**WHAT TO DO:** Go through the records and give each one again exactly.

**EXERCISE MATERIAL:**

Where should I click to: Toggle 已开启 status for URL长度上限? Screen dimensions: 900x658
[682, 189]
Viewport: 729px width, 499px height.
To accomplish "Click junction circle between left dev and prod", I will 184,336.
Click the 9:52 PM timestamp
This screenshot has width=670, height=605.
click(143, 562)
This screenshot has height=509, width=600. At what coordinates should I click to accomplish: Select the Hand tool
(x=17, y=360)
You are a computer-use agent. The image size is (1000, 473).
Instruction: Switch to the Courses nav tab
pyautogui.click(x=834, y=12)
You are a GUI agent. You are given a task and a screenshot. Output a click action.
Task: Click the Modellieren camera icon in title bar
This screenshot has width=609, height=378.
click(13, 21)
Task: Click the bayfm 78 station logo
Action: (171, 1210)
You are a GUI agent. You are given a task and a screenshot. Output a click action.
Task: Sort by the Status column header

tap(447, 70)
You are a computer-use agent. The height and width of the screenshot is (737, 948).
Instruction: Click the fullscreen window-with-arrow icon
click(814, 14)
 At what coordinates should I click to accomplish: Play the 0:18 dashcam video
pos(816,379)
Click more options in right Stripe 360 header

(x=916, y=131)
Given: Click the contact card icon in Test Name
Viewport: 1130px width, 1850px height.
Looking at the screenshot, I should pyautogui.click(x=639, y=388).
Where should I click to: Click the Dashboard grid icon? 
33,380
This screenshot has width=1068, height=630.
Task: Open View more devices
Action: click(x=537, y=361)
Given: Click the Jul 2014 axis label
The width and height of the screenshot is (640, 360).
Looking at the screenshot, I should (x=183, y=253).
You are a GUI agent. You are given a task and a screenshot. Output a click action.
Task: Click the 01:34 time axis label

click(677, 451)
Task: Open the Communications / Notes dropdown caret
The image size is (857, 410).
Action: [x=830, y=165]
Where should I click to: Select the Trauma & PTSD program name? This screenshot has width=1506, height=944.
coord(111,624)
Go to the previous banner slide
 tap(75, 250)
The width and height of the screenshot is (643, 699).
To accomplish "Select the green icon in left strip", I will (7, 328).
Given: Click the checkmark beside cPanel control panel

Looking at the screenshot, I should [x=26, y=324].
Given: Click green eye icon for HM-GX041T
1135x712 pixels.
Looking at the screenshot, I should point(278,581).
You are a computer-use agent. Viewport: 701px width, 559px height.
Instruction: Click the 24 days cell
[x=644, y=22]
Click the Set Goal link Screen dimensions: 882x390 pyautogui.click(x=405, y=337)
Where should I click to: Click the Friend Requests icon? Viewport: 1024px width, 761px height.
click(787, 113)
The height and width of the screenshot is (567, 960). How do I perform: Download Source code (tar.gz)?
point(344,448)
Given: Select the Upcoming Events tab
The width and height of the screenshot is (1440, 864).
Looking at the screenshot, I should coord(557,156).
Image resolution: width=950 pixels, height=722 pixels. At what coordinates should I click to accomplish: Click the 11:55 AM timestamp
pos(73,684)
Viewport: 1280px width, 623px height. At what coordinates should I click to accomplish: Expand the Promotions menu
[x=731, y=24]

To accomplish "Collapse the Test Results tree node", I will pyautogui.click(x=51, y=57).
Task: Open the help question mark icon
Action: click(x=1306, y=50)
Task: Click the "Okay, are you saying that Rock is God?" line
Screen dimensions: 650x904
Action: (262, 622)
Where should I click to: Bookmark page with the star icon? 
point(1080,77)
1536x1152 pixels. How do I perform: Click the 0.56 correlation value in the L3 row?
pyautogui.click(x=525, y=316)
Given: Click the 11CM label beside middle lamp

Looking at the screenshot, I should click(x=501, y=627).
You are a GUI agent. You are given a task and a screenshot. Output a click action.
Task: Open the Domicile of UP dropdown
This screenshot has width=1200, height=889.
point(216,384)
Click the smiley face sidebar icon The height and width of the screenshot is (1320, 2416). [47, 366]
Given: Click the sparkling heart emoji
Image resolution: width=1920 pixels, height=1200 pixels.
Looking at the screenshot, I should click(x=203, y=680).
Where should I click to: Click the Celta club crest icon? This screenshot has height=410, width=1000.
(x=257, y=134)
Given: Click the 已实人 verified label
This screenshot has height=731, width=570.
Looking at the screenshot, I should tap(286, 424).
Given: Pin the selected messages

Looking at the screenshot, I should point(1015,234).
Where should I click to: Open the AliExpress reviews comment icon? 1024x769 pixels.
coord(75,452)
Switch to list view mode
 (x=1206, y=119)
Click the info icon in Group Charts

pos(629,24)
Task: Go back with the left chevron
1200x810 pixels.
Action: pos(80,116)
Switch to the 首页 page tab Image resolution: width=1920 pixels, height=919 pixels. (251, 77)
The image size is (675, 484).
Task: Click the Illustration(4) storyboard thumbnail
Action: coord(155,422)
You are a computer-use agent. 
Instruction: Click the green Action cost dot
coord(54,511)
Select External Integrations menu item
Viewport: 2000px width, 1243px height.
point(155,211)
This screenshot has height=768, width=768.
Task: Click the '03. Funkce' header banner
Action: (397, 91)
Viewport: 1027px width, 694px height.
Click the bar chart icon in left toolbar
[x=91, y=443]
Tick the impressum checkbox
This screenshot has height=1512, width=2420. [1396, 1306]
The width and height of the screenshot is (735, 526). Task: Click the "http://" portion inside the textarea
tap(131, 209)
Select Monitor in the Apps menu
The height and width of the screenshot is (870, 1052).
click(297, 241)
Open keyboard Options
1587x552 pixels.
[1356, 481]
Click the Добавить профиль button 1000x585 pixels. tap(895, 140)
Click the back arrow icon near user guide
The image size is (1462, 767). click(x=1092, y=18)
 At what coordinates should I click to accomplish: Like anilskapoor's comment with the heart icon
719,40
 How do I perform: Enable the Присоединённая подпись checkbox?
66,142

**EXERCISE RESULT:**
Where should I click to: Toggle 已开启 status for URL长度上限? Screen dimensions: 900x658
[682, 189]
Viewport: 729px width, 499px height.
To accomplish "Click junction circle between left dev and prod", I will 184,336.
Click the 9:52 PM timestamp
This screenshot has width=670, height=605.
click(143, 562)
This screenshot has height=509, width=600. At what coordinates should I click to accomplish: Select the Hand tool
(x=17, y=360)
You are a computer-use agent. The image size is (1000, 473).
Instruction: Switch to the Courses nav tab
pyautogui.click(x=834, y=12)
You are a GUI agent. You are given a task and a screenshot. Output a click action.
Task: Click the Modellieren camera icon in title bar
This screenshot has width=609, height=378.
click(13, 21)
Task: Click the bayfm 78 station logo
Action: (171, 1210)
You are a GUI agent. You are given a task and a screenshot. Output a click action.
Task: Sort by the Status column header

tap(447, 70)
You are a computer-use agent. The height and width of the screenshot is (737, 948).
Instruction: Click the fullscreen window-with-arrow icon
click(814, 14)
 At what coordinates should I click to accomplish: Play the 0:18 dashcam video
pos(816,379)
Click more options in right Stripe 360 header

(x=916, y=131)
Given: Click the contact card icon in Test Name
Viewport: 1130px width, 1850px height.
Looking at the screenshot, I should pyautogui.click(x=639, y=388).
Where should I click to: Click the Dashboard grid icon? 
33,380
This screenshot has width=1068, height=630.
Task: Open View more devices
Action: click(x=537, y=361)
Given: Click the Jul 2014 axis label
The width and height of the screenshot is (640, 360).
Looking at the screenshot, I should (x=183, y=253).
You are a GUI agent. You are given a task and a screenshot. Output a click action.
Task: Click the 01:34 time axis label

click(677, 451)
Task: Open the Communications / Notes dropdown caret
The image size is (857, 410).
Action: [x=830, y=165]
Where should I click to: Select the Trauma & PTSD program name? This screenshot has width=1506, height=944.
coord(111,624)
Go to the previous banner slide
 tap(75, 250)
The width and height of the screenshot is (643, 699).
To accomplish "Select the green icon in left strip", I will (7, 328).
Given: Click the checkmark beside cPanel control panel

Looking at the screenshot, I should [x=26, y=324].
Given: Click green eye icon for HM-GX041T
1135x712 pixels.
Looking at the screenshot, I should point(278,581).
You are a computer-use agent. Viewport: 701px width, 559px height.
Instruction: Click the 24 days cell
[x=644, y=22]
Click the Set Goal link Screen dimensions: 882x390 pyautogui.click(x=405, y=337)
Where should I click to: Click the Friend Requests icon? Viewport: 1024px width, 761px height.
click(787, 113)
The height and width of the screenshot is (567, 960). How do I perform: Download Source code (tar.gz)?
point(344,448)
Given: Select the Upcoming Events tab
The width and height of the screenshot is (1440, 864).
Looking at the screenshot, I should coord(557,156).
Image resolution: width=950 pixels, height=722 pixels. At what coordinates should I click to accomplish: Click the 11:55 AM timestamp
pos(73,684)
Viewport: 1280px width, 623px height. At what coordinates should I click to accomplish: Expand the Promotions menu
[x=731, y=24]

To accomplish "Collapse the Test Results tree node", I will pyautogui.click(x=51, y=57).
Task: Open the help question mark icon
Action: click(x=1306, y=50)
Task: Click the "Okay, are you saying that Rock is God?" line
Screen dimensions: 650x904
Action: (262, 622)
Where should I click to: Bookmark page with the star icon? 
point(1080,77)
1536x1152 pixels. How do I perform: Click the 0.56 correlation value in the L3 row?
pyautogui.click(x=525, y=316)
Given: Click the 11CM label beside middle lamp

Looking at the screenshot, I should click(x=501, y=627).
You are a GUI agent. You are given a task and a screenshot. Output a click action.
Task: Open the Domicile of UP dropdown
This screenshot has width=1200, height=889.
point(216,384)
Click the smiley face sidebar icon The height and width of the screenshot is (1320, 2416). [47, 366]
Given: Click the sparkling heart emoji
Image resolution: width=1920 pixels, height=1200 pixels.
Looking at the screenshot, I should click(x=203, y=680).
Where should I click to: Click the Celta club crest icon? This screenshot has height=410, width=1000.
(x=257, y=134)
Given: Click the 已实人 verified label
This screenshot has height=731, width=570.
Looking at the screenshot, I should tap(286, 424).
Given: Pin the selected messages

Looking at the screenshot, I should point(1015,234).
Where should I click to: Open the AliExpress reviews comment icon? 1024x769 pixels.
coord(75,452)
Switch to list view mode
 (x=1206, y=119)
Click the info icon in Group Charts

pos(629,24)
Task: Go back with the left chevron
1200x810 pixels.
Action: pos(80,116)
Switch to the 首页 page tab Image resolution: width=1920 pixels, height=919 pixels. (251, 77)
The image size is (675, 484).
Task: Click the Illustration(4) storyboard thumbnail
Action: coord(155,422)
You are a computer-use agent. 
Instruction: Click the green Action cost dot
coord(54,511)
Select External Integrations menu item
Viewport: 2000px width, 1243px height.
point(155,211)
This screenshot has height=768, width=768.
Task: Click the '03. Funkce' header banner
Action: (397, 91)
Viewport: 1027px width, 694px height.
Click the bar chart icon in left toolbar
[x=91, y=443]
Tick the impressum checkbox
This screenshot has height=1512, width=2420. [1396, 1306]
The width and height of the screenshot is (735, 526). Task: Click the "http://" portion inside the textarea
tap(131, 209)
Select Monitor in the Apps menu
The height and width of the screenshot is (870, 1052).
click(297, 241)
Open keyboard Options
1587x552 pixels.
[1356, 481]
Click the Добавить профиль button 1000x585 pixels. tap(895, 140)
Click the back arrow icon near user guide
The image size is (1462, 767). click(x=1092, y=18)
 At what coordinates should I click to accomplish: Like anilskapoor's comment with the heart icon
719,40
 How do I perform: Enable the Присоединённая подпись checkbox?
66,142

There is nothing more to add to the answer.